McKnight's Long-Term Care News, August 2019, page 38, Profile

It’s impossible to pick one story that defines Andrea Leebron-Clay.

The co-founder of Nightingale Healthcare’s first brush with tragedy came at age 12 when her mother died. Growing up in between two brothers, and the daughter of a physician, Leebron-Clay left Oklahoma to attend college. But after being hit by a car, she took a break. 

After recovering from her broken pelvis and working with indigenous people in Arizona, Leebron-Clay returned to school — until her father was diagnosed with cancer. She went home to take care of him. By age 30, she had lost both parents. 

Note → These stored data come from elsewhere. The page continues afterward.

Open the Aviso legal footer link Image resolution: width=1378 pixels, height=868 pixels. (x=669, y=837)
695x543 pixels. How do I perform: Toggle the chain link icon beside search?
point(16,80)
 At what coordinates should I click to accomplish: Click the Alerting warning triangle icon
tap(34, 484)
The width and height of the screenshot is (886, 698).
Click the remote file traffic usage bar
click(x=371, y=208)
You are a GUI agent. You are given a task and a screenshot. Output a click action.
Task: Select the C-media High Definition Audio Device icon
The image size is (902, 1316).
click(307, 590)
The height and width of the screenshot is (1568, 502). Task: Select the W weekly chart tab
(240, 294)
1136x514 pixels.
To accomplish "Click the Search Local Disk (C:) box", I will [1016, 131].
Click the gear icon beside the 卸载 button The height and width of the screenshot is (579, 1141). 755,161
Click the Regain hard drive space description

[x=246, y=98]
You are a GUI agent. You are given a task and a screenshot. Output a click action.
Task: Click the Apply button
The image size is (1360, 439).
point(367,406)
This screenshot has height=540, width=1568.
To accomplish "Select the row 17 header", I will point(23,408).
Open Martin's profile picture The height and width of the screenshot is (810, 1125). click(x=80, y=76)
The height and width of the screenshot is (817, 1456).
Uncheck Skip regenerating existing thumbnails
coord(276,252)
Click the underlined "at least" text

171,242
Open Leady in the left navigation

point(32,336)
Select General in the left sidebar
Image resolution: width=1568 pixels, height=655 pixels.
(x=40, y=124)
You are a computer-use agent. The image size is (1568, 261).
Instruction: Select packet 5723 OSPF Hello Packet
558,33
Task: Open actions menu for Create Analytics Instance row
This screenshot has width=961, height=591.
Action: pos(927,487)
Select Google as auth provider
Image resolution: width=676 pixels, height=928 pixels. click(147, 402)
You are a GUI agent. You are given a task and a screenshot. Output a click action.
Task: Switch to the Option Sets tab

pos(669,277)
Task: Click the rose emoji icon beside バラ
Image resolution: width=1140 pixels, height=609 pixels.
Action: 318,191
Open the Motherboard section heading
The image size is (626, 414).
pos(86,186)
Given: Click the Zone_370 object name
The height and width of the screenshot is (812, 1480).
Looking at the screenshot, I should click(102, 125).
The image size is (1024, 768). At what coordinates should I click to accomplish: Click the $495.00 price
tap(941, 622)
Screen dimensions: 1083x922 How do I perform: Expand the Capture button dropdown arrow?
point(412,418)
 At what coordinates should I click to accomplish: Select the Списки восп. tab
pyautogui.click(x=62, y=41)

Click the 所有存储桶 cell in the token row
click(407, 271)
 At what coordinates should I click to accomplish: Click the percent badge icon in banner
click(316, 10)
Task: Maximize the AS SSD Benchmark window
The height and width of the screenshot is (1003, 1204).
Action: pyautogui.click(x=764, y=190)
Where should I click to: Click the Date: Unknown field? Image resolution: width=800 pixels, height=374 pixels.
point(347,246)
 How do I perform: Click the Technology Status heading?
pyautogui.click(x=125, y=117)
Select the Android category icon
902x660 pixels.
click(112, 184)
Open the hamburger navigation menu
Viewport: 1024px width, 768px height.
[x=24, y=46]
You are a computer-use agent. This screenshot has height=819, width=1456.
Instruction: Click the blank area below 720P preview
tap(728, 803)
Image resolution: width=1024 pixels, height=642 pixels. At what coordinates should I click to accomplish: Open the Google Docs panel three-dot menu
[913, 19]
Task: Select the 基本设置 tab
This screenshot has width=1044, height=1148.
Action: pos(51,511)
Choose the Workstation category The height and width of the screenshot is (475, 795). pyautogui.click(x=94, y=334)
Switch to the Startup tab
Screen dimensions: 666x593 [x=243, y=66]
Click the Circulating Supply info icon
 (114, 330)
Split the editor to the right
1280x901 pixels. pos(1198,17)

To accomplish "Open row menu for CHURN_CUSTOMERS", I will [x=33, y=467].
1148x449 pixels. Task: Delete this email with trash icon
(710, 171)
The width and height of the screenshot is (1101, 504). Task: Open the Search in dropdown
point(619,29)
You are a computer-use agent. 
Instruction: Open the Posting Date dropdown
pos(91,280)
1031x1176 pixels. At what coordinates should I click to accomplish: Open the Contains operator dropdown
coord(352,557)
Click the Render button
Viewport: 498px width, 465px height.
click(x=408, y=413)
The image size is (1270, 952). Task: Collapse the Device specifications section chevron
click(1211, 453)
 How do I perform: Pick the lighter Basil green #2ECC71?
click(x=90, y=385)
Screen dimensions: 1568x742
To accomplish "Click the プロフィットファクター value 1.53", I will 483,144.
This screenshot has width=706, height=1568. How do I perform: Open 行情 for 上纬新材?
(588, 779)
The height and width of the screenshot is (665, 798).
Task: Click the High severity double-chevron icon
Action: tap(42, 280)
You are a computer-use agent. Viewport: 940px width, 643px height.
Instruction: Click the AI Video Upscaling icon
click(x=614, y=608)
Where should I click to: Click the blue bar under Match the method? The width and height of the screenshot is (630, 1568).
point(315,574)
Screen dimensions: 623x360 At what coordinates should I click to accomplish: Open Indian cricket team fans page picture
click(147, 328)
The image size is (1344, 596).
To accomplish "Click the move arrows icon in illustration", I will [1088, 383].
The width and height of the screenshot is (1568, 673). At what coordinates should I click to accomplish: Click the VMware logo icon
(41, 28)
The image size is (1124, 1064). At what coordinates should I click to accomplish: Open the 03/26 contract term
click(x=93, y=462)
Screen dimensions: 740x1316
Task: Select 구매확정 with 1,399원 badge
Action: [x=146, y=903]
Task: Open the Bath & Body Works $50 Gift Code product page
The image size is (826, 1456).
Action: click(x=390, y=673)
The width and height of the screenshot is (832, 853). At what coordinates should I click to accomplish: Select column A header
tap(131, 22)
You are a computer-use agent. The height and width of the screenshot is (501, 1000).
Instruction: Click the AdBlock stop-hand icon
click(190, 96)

She became a mother of four sons: Beck, Aaron, Jay and Pete. After a divorce, she relocated with her children to Idaho. She “had always sworn I wouldn’t work in a nursing home,” but moved to Spokane to start at her first skilled nursing facility.

Since Leebron-Clay’s background had been in acute rehab, she became a pioneer in an approach to patient care.

“We get people to where they want to go,” she says. “We approach patient care that way. It’s such a common-sense thing.”

She inherited a love of animals from her mother that manifested itself on her first date with eventual husband James Clay.

“He drove up in his BMW,” she recalls, “and the pygmy goats jumped up on top of his car. He was so sweet about it.”

She insisted her sons go out with Clay first to gain their approval. The fourth son, Pete Wolkin, is now the director of operations at Nightingale, the company Andrea and James Clay founded in 2014.

“She’s always been courageous,” Wolkin says. “Family has always come first.”

That was never more apparent than in 1999 when Jay, the third of her sons, died in an airplane crash. The family went to Mt. Kilimanjaro in tribute to the avid hiker.

Leebron-Clay, in addition to having weak knees, is “terrified of heights” but made it to the summit, six hours behind everyone else.

“It does speak to her determination,” Wolkin notes. 

Leebron-Clay didn’t stop there. The Clay International Secondary School was founded in 2004 in a rural Kenyan village.

His mother is “never willing to settle for ‘OK,’” Wolkin says. “It would have been easy to go over there and look at lions, but there she was in the little village educating women and girls about female reproduction and health.” 

The school is what Leebron-Clay calls her proudest achievement, while the death of her son will always be the hardest part of her life.

“You don’t get over it. It becomes bearable,” she says.

In addition to her three sons, the Clays are close to their grandchildren and great-grandchildren, and currently own five dogs and a cat. The Clays also use their home to host events for nonprofits, including Sustainable Connections, which is focused on helping local businesses become more sustainably focused.

“She’s one of the first people in the door to try something new,” says the group’s executive director Derek Long.

Leebron-Clay has pursued additional education, ranging from learning how to make documentaries to completing her Masters of Fine Arts in poetry in 2002. She even went to clown school. 

Now, at age 71, she still works as a nurse liaison at Nightingale.

“I’m such an idealist and have always believed that nursing homes don’t have to be considered the way that they are,” she says. “This is my chance to do it the way I wanted to all along.”